All lines that hold the string "width" should be copied. Find them in the listing below.

= GIVEN INFORMATION =
______________________________

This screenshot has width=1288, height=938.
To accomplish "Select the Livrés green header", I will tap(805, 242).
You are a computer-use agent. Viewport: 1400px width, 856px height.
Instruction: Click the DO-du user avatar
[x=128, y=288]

______________________________

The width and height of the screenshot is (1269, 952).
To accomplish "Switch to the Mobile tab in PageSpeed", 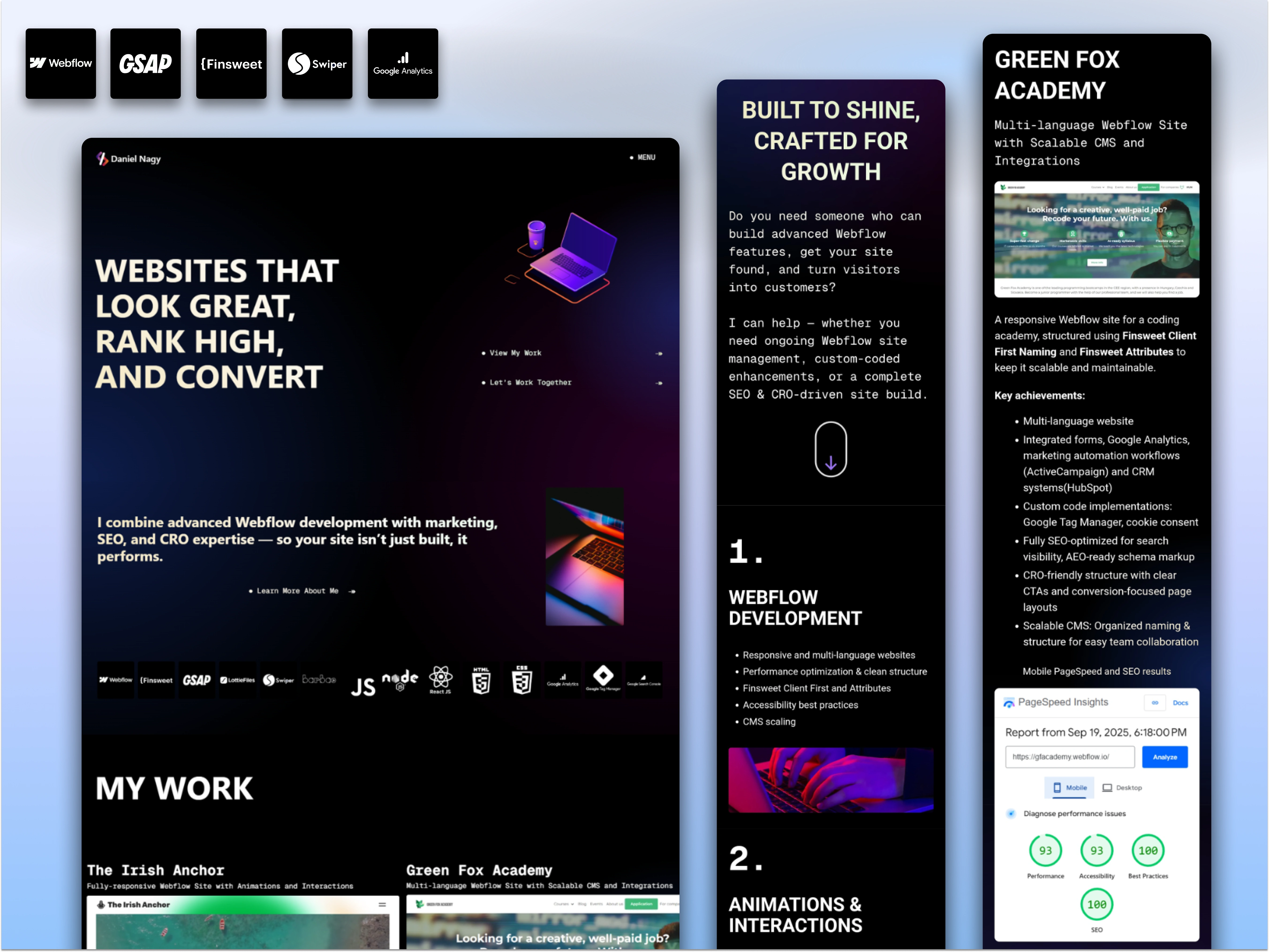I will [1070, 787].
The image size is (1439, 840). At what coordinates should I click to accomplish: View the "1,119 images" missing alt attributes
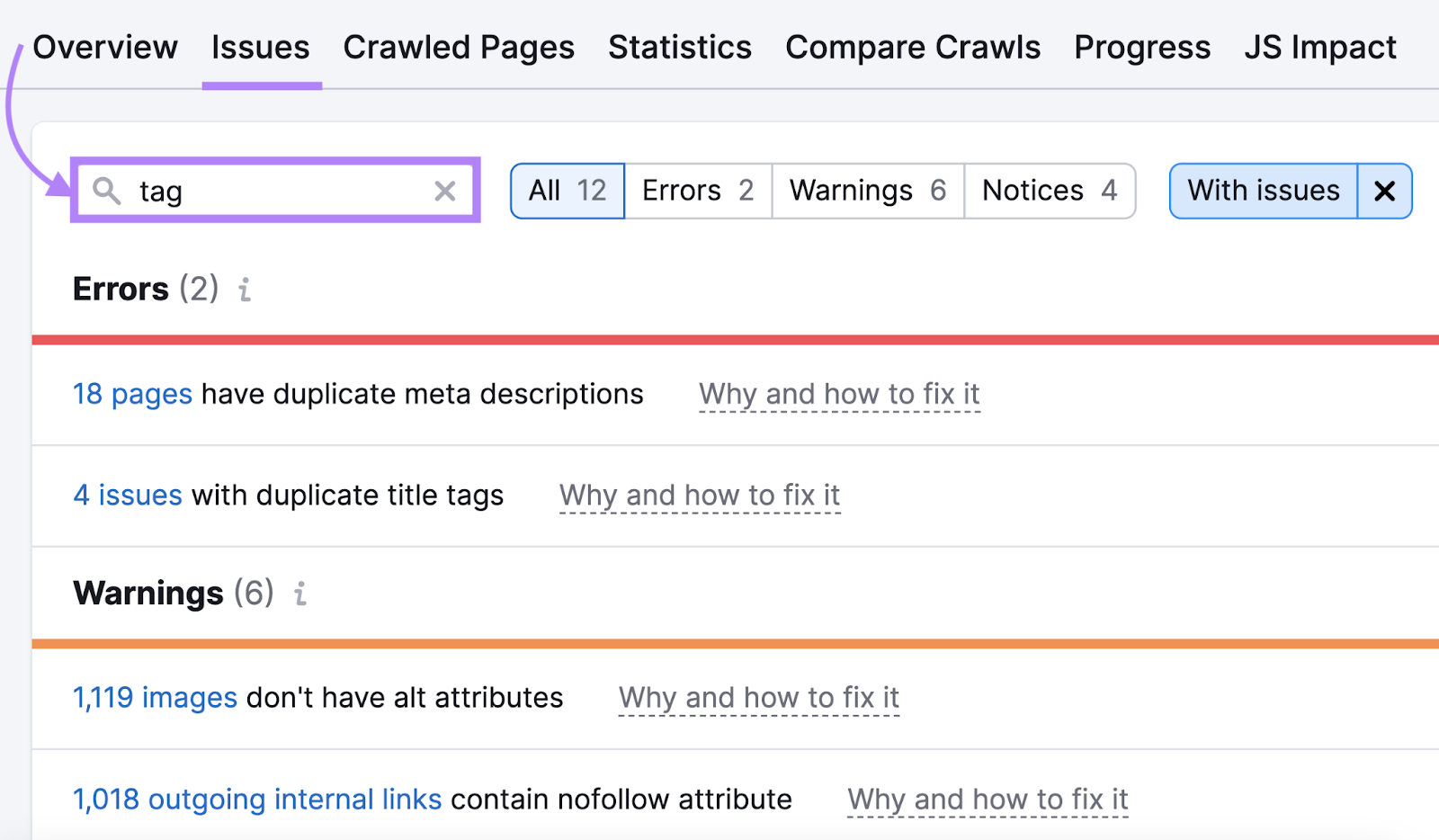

______________________________

= RESPONSE TO THE EXERCISE =
This screenshot has width=1288, height=938.
You are a computer-use agent. Viewport: 1400px width, 856px height.
The width and height of the screenshot is (1269, 952).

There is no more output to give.